Google "search by voice" coming to iPhone

A really cool iPhone app is coming out soon. Voice search. Tired of typing searches into your tiny phone keyboard? Soon we will be able to just say what we are looking for and google will come back with results. Probably won't be perfect on day 1 but this is a huge leap forward in technology that is available to us on a daily basis. Even if it takes one more year to get it tuned and working well, who cares. We are willing to wait!

Here are some excerpts from an article in the New York Times:

Users of the free application, which Apple is expected to make available as soon as Friday through its iTunes store, can place the phone to their ear and ask virtually any question, like “Where’s the nearestStarbucks?” or “How tall is Mount Everest?” The sound is converted to a digital file and sent to Google’s servers, which try to determine the words spoken and pass them along to the Google search engine.
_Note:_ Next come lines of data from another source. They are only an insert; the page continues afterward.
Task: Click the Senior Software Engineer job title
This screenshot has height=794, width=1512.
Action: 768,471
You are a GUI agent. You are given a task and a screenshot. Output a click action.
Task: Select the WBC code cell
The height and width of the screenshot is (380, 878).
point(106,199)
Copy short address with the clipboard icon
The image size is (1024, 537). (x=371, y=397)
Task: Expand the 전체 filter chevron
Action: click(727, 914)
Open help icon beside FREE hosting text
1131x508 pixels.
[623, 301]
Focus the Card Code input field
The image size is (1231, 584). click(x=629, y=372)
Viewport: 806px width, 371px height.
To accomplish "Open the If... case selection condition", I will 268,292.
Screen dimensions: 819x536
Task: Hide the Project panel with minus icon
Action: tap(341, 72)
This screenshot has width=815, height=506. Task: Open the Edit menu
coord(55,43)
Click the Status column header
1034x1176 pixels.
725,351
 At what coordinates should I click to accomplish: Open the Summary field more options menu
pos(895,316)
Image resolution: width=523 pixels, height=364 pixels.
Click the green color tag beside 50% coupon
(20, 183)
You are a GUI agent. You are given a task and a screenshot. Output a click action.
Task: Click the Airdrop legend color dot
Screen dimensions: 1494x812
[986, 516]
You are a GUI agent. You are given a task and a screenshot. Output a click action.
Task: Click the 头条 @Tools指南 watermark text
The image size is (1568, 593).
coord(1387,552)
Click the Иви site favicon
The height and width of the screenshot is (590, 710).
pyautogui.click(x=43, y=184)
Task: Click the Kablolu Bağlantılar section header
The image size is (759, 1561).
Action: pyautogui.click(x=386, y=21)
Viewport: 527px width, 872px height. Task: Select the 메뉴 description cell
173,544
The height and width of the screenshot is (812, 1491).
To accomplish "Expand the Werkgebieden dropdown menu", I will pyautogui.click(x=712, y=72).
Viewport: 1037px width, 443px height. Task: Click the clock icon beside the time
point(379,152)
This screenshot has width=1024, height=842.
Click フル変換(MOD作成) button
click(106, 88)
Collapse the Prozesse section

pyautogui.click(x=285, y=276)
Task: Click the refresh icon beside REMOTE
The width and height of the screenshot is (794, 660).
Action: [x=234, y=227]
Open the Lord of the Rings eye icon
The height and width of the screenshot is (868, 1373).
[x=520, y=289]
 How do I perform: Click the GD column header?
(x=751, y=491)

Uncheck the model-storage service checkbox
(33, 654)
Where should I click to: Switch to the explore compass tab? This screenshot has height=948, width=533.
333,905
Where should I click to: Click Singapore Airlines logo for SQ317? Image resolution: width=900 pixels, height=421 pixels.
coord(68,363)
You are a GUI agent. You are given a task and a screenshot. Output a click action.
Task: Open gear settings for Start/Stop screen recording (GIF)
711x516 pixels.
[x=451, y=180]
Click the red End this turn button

The search results, which may be displayed in just seconds on a fast wireless network, will at times include local information, taking advantage of iPhone features that let it determine its location.

...

The service can be used to get restaurant recommendations and driving directions, look up contacts in the iPhone’s address book or just settle arguments in bars. The query “What is the best pizza restaurant in Noe Valley?” returns a list of three restaurants in that San Francisco neighborhood, each with starred reviews from Google users and links to click for phone numbers and directions.

...

As with other Google products the service is freely available to consumers, and the company plans to eventually make it available for phones other than the iPhone.

...

An intriguing part of the overall design of the service was contributed by a Google researcher in London, who found a way to use the iPhone accelerometer — the device that senses how the phone is held — to set the software to “listen” mode when the phone is raised to the user’s ear.

Google researchers said that another of its advantages over competitors was the billions of queries its users have made over the years.